Crítica de libros

Los versos ardientes de Gimferrer

Los versos ardientes de Gimferrer
Los versos ardientes de Gimferrerlarazon

En los últimos años la lírica en castellano de Pere Gimferrer (Barcelona, 1945) ha experimentado una variada gama de registros expresivos: la singular sentimentalidad de «Amor en vilo» (2006) y «Tornado» (2008); una intensa reflexión sobre el paso del tiempo, la conciencia artística y la función de la poesía en «Rapsodia» (2011); o el sentido revolucionario de la escritura en «Alma Venus» (2012) y «No en mis días» (2016). Pero no debe olvidarse que nuestro poeta, generacionalmente, no solo se integraba en la antología «Nueve novísimos poetas españoles» (1970), de José María Castellet, sino que era el autor de «Arde el mar» (1966), el más emblemático poemario de una renovadora estética ultrarromántica y neomodernista. El impacto de ese ataque frontal a la realista poesía de la experiencia no se ha mitigado con el paso del tiempo; por el contrario, ha ido evolucionando con la inclusión de referencias testimoniales, la presencia de la cotidianidad, el sentido visceral del erotismo, o la retórica de la ironía. Marcados por el vanguardismo simbolista, el arte pop, la estructura de collage, un amago de escritura automática o la influencia del cine, este grupo poético –Antonio Martínez Sarrión, Ana María Moix, Manuel Vázquez Montalbán, José María Álvarez, Félix de Azúa, Vicente Molina Foix, Guillermo Carnero y Leopoldo María Panero eran el resto de los antologados– marcaría la moderna lírica española, bajo el clásico influjo rubendariano y a la sombra del mejor Juan Ramón Jiménez.

Elaborada expresión

Con «Las llamas» Gimferrer regresa, con renovada perspectiva, exquisita madurez y elaborada expresión, a la esencia de aquella estética definida por la evocación del pasado, la nostalgia de la juventud, ensoñados paisajes decadentes, crepusculares recuerdos, punzantes imágenes luminosas, culturalistas añoranzas y vibrantes sentimentalidades.

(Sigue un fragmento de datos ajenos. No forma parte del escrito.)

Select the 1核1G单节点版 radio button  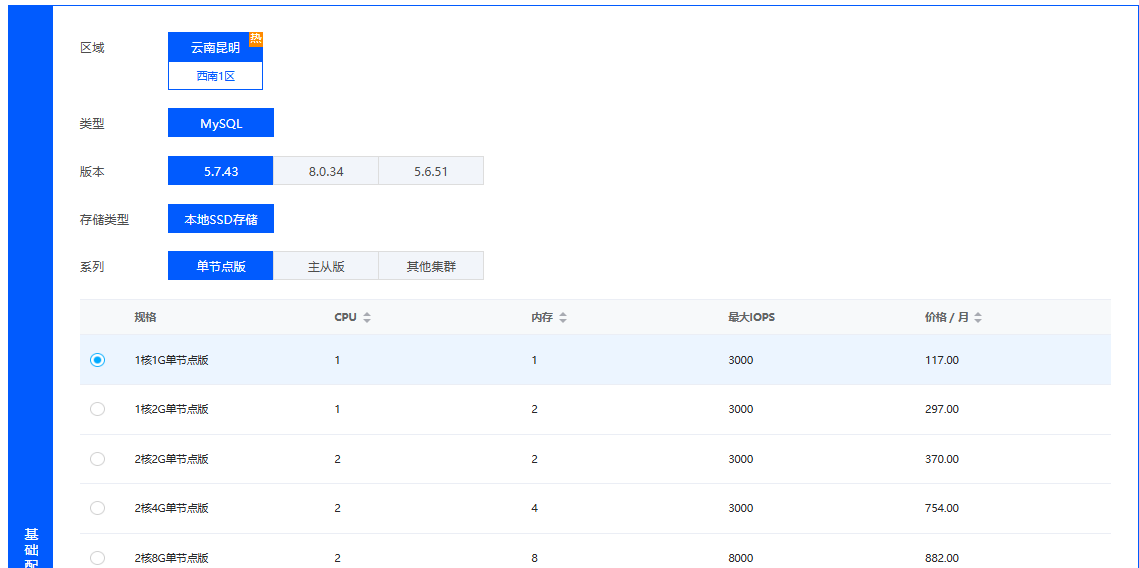[97, 360]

La dialéctica entre el ayer y el presente se manifiesta en versos como estos: «Cómo eran los árboles aquellos, cómo veo los árboles atrás, /cómo veré los árboles ahora» (pág. 41); el imaginario clásico gravita sobre alucinadas fantasías: «En el carro de la comedia antigua,/en el carro de Tespis, graznan los corifeos,/pajarería, hombres con máscaras de pájaro, zancudos y picudos,/grifones y sirenas aladas en desgarro» (pág. 37); y un impulso visionario se cierne sobre la existencia amenazada: «Los alicates de la muerte rosa,/la contradanza de la luz del día,/como si el aire, cernido de llamas,/fuera un ojo, sin pábilo, de cera:/como si no nos viera respirar» (pág. 73); sin olvidar una estetizante escenografía quimérica: «Como los portadores de jarras de Mantegna, los jardines de Windsor/no han podido pasar de las trompetas de fuego en lo oscuro:/así a tientas recorremos un abismo de jardines;/tras la verja metálica, los silencios del parque» (pág. 17). El campo semántico de lo ígneo, la pureza de una lumbre evocativa, el ardor de unas selectas palabras, y una romántica hoguera de nostálgicas visiones, conforman la esencia de este excelente poemario, tan certeramente epilogado por Aurora Egido.